European parcel delivery giant Hermes has introduced a new label for the nature of their workers’ contracts, namely “self-employed-plus” in a bid to reach a compromise with the courier’s union workers. An Employment Tribunal based in Leeds in June of last year held that Hermes couriers are ‘workers’ rather than being ‘self-employed’ as suggested by their job description.  

This optional middle-ground which lies between being a ‘worker’ or an ‘employee’ allows Hermes drivers an entitlement to basic workers’ rights which include earning nine per cent above the national minimum wage and the ability to take annual leave on a pro-rata basis, both of which had previously not been automatic entitlements.  Choosing a self-employed-plus contract also allows Hermes’ employees to join the GMB and benefit from union representation.

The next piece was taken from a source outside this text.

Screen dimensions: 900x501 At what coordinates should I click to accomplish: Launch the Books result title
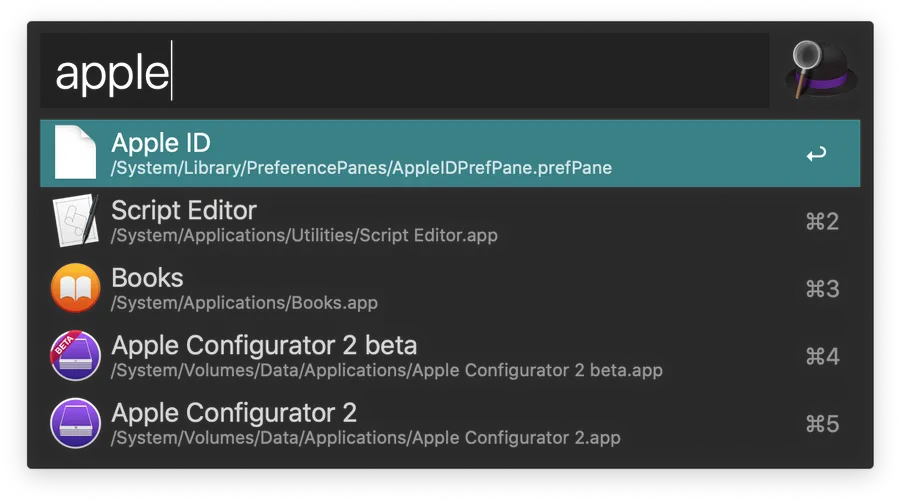coord(147,277)
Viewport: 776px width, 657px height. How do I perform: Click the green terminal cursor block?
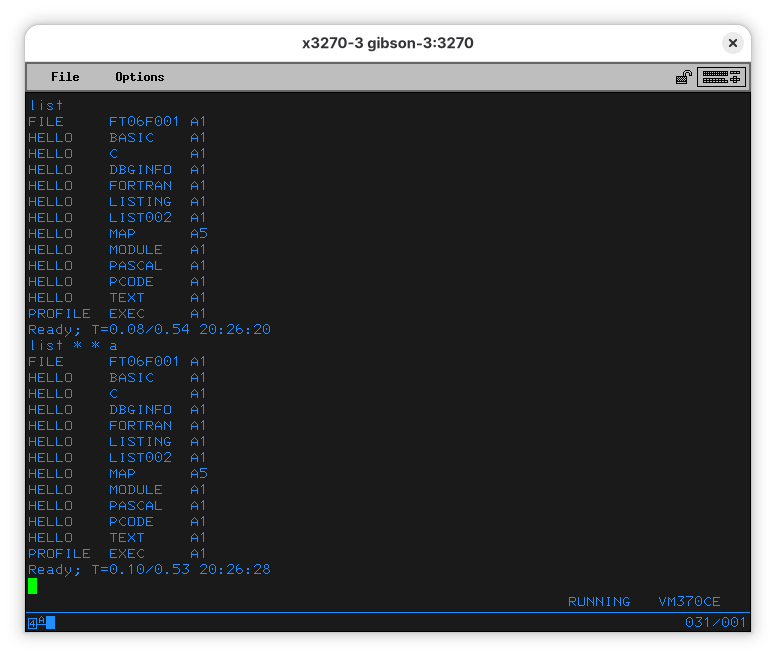point(32,586)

This development has come in the wake of many similar organisations, including Uber, Deliveroo and Pimlico Plumbers, whose ‘self-employed’ workers’ contract terms have been subject to scrutiny in the courts with regards to the distinction between workers and employees. This seems to conform to the recent tendency of employment tribunals to find some sort of employment status where there is any uncertainty.

A new issue arises from this third category with regards to taxation. Some commentators argue that since those on self-employed-plus contracts are still paying tax as if they were self-employed, and Hermes is therefore making no national insurance contributions on their behalf, there may be complications with how HMRC will view this sort of arrangement.

The majority, however, view this development with optimism and excitement at the possibilities of finding new modes of working within the gig economy. The general consensus among employment lawyers is that the boundaries between employed and self-employed status have become increasingly blurred in recent years, and this new ‘self-employed-plus’ contract provided by Hermes is a direct manifestation of the desire for clarity.